Can you schedule Instagram carousels?
Yes. Both Instagram’s native scheduler (through Meta Business Suite) and third-party tools like Viraly support carousel scheduling. You upload all slides, arrange them in order, and set your posting time.
What is the best size for Instagram carousels?
The recommended size is 1080 x 1350 pixels (4:5 aspect ratio) or 1080 x 1440 pixels (3:4 aspect ratio). Both maximize vertical screen space and look professional. Make sure all slides use the same dimensions.
Can you edit a carousel after posting?
You can edit the caption after posting, but you cannot add, remove, or reorder slides. Once published, the slides are locked. This is why previewing your carousel order before posting matters.
Do carousels perform better than single posts?

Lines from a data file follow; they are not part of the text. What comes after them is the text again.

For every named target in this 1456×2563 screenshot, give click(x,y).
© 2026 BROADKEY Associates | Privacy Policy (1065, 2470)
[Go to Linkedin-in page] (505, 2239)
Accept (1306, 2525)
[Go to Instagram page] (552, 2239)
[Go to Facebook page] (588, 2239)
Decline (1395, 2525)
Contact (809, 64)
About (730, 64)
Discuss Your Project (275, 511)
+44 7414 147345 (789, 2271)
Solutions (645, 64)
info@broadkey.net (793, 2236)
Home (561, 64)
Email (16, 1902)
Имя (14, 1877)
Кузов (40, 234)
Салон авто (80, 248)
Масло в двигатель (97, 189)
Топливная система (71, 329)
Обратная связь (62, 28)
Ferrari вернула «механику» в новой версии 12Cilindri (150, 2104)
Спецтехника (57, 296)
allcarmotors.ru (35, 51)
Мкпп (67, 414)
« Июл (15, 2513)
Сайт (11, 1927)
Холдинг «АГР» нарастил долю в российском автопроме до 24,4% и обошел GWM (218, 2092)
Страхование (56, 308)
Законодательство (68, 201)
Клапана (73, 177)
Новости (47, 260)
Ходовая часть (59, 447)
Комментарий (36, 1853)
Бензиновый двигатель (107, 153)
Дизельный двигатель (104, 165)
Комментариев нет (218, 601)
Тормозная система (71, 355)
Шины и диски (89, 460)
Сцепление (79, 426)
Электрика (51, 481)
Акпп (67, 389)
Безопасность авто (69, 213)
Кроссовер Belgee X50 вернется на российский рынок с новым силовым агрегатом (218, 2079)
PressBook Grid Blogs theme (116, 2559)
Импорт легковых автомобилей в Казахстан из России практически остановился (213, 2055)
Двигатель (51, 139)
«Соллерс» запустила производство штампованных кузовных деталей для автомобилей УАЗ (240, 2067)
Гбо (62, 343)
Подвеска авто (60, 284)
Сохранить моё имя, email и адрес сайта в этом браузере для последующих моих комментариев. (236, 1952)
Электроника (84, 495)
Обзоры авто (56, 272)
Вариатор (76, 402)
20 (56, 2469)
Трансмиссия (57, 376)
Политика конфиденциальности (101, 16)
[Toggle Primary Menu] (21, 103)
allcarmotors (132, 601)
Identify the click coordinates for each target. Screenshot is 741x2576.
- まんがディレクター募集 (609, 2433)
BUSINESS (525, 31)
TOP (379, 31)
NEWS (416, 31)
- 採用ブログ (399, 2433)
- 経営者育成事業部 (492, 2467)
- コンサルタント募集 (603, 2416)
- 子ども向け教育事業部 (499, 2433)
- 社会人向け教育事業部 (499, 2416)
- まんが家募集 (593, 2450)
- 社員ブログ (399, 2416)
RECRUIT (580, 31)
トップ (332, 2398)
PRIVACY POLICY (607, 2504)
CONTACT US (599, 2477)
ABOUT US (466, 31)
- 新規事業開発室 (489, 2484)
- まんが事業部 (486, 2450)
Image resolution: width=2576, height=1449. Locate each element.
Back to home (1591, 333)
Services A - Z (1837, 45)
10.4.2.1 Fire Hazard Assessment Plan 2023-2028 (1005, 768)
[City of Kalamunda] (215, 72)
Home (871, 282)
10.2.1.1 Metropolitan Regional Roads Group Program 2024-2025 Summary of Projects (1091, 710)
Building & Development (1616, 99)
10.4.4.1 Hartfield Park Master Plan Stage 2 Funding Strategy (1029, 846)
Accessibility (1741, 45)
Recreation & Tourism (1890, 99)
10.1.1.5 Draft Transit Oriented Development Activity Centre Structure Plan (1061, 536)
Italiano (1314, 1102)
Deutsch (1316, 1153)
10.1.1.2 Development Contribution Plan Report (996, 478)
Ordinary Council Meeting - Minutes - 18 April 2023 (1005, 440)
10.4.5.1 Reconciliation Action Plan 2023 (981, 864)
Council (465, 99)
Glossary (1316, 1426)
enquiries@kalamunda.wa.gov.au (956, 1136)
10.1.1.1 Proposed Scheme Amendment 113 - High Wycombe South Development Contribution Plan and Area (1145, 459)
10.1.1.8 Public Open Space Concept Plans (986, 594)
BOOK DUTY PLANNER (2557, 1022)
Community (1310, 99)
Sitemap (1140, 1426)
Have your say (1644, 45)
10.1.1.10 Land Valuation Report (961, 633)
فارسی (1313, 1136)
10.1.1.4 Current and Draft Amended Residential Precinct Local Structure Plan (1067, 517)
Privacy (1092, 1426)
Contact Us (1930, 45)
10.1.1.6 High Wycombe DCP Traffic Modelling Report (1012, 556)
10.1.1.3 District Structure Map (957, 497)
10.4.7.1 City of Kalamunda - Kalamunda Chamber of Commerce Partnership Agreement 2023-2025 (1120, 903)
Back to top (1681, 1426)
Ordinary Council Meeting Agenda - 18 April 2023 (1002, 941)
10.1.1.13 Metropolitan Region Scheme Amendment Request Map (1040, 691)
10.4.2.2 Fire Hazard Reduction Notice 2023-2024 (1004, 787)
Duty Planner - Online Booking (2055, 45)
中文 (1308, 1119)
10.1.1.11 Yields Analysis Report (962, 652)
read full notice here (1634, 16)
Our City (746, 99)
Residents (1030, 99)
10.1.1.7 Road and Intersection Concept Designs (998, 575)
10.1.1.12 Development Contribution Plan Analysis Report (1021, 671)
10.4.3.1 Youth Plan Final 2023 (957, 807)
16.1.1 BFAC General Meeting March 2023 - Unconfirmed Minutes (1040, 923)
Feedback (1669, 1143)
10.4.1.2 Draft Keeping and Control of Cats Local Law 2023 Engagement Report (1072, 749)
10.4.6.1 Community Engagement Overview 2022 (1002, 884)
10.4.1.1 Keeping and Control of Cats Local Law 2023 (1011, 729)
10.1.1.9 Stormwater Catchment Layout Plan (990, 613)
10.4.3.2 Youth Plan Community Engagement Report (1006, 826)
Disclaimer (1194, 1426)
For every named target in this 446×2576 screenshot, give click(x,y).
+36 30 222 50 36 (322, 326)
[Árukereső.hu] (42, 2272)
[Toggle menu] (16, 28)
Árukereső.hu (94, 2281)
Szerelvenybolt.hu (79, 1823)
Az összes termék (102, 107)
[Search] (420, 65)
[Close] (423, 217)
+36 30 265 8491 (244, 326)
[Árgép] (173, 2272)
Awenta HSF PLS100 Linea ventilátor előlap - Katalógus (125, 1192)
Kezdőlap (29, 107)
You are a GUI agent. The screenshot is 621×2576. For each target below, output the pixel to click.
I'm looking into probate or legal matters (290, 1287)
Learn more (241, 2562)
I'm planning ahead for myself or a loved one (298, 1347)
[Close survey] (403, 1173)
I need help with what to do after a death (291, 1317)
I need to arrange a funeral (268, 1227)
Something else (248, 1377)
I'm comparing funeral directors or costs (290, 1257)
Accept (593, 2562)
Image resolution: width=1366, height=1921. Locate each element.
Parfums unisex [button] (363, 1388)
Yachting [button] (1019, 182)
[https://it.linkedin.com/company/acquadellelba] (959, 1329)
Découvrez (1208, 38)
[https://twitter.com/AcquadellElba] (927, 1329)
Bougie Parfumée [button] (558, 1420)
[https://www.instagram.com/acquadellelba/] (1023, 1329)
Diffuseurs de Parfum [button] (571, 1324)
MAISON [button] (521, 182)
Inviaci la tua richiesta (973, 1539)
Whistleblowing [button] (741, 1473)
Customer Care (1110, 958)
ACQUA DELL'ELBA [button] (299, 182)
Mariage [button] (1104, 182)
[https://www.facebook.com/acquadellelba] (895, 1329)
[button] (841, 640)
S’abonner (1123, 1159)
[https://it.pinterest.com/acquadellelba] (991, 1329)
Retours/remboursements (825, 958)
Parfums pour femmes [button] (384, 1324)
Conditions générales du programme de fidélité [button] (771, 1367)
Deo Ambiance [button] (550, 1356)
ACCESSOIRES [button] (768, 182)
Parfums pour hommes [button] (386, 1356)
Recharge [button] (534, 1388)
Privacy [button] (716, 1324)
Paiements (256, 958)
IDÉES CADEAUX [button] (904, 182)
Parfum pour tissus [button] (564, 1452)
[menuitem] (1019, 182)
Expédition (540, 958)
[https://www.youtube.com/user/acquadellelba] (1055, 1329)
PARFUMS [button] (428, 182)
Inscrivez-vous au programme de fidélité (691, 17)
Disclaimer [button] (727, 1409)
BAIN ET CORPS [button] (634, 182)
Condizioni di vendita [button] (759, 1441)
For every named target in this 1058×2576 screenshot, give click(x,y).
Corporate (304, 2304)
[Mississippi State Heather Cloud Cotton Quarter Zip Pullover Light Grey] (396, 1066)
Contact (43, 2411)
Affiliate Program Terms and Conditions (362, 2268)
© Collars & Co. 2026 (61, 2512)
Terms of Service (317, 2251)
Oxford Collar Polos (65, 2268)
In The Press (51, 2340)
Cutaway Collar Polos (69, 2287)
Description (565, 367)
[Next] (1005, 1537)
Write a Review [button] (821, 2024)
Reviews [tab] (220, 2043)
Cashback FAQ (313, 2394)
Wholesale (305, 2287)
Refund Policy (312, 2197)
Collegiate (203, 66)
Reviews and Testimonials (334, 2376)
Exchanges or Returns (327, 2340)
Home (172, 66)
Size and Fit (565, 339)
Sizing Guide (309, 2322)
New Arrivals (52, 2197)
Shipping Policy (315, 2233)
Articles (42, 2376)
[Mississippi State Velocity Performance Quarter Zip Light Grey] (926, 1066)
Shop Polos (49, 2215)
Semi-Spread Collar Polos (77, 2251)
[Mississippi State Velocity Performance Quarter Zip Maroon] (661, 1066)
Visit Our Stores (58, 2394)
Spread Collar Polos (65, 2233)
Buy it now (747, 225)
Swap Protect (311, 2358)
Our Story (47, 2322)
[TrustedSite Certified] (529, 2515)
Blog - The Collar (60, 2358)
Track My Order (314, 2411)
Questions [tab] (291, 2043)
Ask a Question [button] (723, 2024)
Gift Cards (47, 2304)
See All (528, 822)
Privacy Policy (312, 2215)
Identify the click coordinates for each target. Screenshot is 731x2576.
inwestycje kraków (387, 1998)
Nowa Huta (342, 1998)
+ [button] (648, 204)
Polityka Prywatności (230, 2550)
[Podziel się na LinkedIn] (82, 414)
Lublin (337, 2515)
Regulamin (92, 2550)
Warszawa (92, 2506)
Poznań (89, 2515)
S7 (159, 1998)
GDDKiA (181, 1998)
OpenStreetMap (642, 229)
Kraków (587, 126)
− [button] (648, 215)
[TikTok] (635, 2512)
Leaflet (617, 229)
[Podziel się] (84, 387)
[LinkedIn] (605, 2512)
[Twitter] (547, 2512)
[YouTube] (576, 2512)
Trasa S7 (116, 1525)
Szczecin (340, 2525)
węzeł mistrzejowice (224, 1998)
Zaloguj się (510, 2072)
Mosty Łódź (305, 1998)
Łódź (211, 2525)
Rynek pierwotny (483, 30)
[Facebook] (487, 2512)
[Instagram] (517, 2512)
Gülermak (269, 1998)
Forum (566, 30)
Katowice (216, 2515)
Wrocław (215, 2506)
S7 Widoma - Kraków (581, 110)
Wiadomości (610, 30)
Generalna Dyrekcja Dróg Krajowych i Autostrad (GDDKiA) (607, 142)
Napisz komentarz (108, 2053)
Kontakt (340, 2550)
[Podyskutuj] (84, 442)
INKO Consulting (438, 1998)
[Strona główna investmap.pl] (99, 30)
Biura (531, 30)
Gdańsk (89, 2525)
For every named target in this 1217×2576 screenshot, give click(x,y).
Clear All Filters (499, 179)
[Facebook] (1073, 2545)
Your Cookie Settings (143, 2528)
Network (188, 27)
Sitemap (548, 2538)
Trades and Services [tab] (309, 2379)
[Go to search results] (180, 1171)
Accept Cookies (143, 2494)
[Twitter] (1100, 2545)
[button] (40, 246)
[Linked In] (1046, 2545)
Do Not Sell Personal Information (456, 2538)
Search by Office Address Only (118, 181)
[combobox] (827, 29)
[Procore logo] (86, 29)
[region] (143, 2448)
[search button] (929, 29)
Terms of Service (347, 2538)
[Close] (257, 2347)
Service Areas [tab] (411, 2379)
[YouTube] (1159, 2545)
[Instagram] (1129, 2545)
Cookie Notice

According to multiple 2025 studies, carousels get 10% engagement rates compared to 7% for single-image posts. They also get significantly more saves. The multi-slide format encourages more interaction, which signals value to Instagram’s algorithm.
Carousels Reward Intentionality
Carousels aren’t just a feature. They’re a format with their own design principles, their own psychology, and their own algorithm advantages.
The biggest shift in my thinking was realizing that carousels reward intentionality. Every slide needs to pull its weight. The first slide hooks. The middle slides deliver value. The last slide asks for something.
It took watching a professional designer work to see what I’d been missing. Now that I know what goes into a high-performing carousel, I can’t unsee it. The good news is that none of this is complicated. It just requires treating carousels as a designed experience rather than a photo dump.
Start with your next carousel. Plan it out. Make the slides consistent. Add visual cues to swipe. Put a call-to-action at the end. See what happens. The results speak for themselves.